» Your objective:
Convert everything from the line containing "Collapse the 历史记录 panel" down to the line containing "Action: coord(39,316)" into a two-column CSV with the headers instruction and response, using one row per entry. Put each entry's text and its answer in their own quoted fields, replacing any line breaks with spaces.

» Dataset rows:
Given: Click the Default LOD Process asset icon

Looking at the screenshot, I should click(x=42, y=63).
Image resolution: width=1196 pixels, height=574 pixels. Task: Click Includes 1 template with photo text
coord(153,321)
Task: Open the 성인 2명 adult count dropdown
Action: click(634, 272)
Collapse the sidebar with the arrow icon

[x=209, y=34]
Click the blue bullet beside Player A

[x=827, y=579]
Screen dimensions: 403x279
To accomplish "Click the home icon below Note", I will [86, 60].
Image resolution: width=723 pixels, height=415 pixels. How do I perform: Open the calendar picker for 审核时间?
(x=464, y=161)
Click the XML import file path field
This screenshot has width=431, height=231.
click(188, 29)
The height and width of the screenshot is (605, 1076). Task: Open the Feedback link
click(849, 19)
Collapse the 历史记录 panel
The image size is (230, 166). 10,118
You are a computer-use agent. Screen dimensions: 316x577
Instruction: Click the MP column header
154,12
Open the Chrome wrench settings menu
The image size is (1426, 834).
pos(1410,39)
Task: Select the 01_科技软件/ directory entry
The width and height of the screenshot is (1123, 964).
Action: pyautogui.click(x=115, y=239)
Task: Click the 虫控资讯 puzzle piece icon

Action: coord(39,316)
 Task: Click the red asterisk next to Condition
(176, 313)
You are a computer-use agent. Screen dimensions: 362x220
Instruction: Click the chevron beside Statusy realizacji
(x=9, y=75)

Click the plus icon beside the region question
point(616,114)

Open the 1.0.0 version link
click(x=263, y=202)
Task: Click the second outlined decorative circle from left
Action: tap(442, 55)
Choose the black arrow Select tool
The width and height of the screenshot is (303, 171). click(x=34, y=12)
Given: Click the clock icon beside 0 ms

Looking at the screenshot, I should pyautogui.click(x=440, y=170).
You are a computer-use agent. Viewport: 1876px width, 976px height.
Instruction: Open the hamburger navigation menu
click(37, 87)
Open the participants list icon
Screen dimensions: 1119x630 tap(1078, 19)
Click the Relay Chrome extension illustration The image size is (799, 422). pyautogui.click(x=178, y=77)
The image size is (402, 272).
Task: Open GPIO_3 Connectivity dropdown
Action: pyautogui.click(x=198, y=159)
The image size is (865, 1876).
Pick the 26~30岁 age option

» Task output:
instruction,response
"Collapse the 历史记录 panel","The image size is (230, 166). 10,118"
"You are a computer-use agent. Screen dimensions: 316x577 Instruction: Click the MP column header","154,12"
"Open the Chrome wrench settings menu The image size is (1426, 834).","pos(1410,39)"
"Task: Select the 01_科技软件/ directory entry The width and height of the screenshot is (1123, 964).","Action: pyautogui.click(x=115, y=239)"
"Task: Click the 虫控资讯 puzzle piece icon","Action: coord(39,316)"